There are those born into the world, and they cry indicating that it’s too cold or too hot as they enter the world. They go on in life continuing their complaints until they exit into eternity, still too cold or too hot. But then there are those that switch over to Starlink, and enjoy their internet connection, all the while reading about those that are too cold or too hot.
Just watch or listen : once the new beer store gets open in kuujjuaq. It will be rock and roll and roll. The number of injuries, crime, dyp services, will go to a new level. Yes, I know , it’s difficult to understand how things will get any worse, but it’s coming. The coop has a new rule for December, no beer wine sales on Monday, Tuesday, for the December times. This will lessen the work load on hospitals and police, challenger jet can take a break too. When there’s restrictions on alcohol sales, and need to make more restrictions,like Monday, Tuesday no sales. There’s a problem or what you think? Call Center get ready.
There is still Marche Turrenn and you neigbourhood bootlegger , drunks here don t take a day off.

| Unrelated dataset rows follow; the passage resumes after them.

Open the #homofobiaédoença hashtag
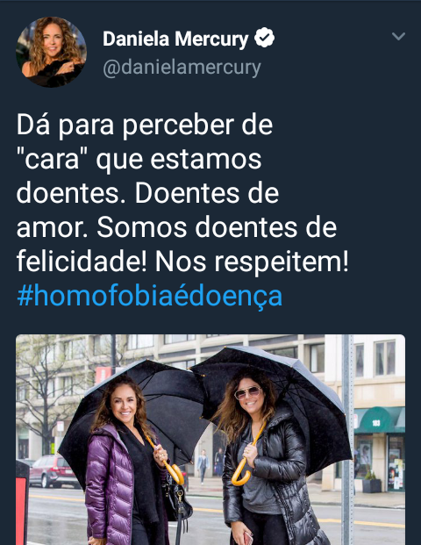The height and width of the screenshot is (545, 421). pos(150,297)
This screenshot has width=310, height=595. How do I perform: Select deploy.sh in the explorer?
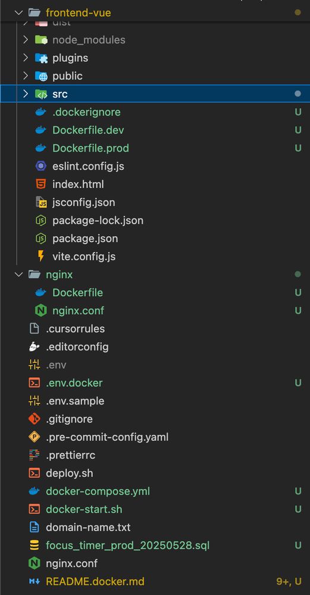click(70, 473)
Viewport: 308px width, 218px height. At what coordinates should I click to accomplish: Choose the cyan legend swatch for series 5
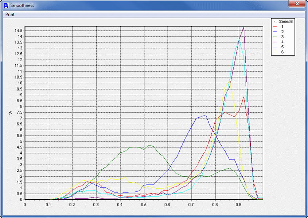pyautogui.click(x=276, y=47)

Out there in the wider world the choices are unlimited to purchase alcohol. In Nunavik, what choices are there? You said it: other than the restrictions of a coop store, there’s Marche Turrene and bootlegger. Can you see in that statement, the grain of Nunavik’s problems. I’m not going to read it out to you, if you can’t figure it out, you are blinded. Amazing that there are areas in our country that have these unhealthy restrictions FOR A REASON!!!